Go through the lines below and tally those containing the string "computer". Respond with the number only.

═══ Input

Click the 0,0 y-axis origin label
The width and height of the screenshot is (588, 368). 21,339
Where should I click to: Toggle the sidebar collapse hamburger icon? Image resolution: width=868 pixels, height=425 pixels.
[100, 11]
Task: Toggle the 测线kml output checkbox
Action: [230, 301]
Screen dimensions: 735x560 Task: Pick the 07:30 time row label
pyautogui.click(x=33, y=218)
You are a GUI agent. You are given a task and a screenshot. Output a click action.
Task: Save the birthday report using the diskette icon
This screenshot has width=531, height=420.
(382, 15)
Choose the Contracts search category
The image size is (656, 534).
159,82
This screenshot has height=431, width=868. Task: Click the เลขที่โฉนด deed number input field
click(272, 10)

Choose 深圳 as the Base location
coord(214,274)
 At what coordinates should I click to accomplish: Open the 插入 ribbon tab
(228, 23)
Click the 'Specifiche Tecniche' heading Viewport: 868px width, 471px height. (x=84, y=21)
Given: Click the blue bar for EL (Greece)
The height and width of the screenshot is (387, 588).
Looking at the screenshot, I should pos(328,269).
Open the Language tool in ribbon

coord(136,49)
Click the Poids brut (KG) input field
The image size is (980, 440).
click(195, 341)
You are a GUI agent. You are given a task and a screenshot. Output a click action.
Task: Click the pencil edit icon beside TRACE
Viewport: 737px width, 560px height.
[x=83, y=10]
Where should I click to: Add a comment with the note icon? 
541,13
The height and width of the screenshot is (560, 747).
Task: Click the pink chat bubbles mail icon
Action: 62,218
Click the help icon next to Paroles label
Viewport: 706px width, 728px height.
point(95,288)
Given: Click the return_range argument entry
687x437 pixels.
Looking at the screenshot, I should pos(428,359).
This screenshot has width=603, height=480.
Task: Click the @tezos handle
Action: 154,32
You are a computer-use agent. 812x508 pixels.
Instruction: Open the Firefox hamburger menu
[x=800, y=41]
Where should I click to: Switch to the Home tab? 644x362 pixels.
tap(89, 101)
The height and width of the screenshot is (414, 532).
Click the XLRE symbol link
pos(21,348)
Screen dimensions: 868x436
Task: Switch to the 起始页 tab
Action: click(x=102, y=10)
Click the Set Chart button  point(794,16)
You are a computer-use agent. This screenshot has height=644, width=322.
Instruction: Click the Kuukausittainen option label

══════

_Result below_
2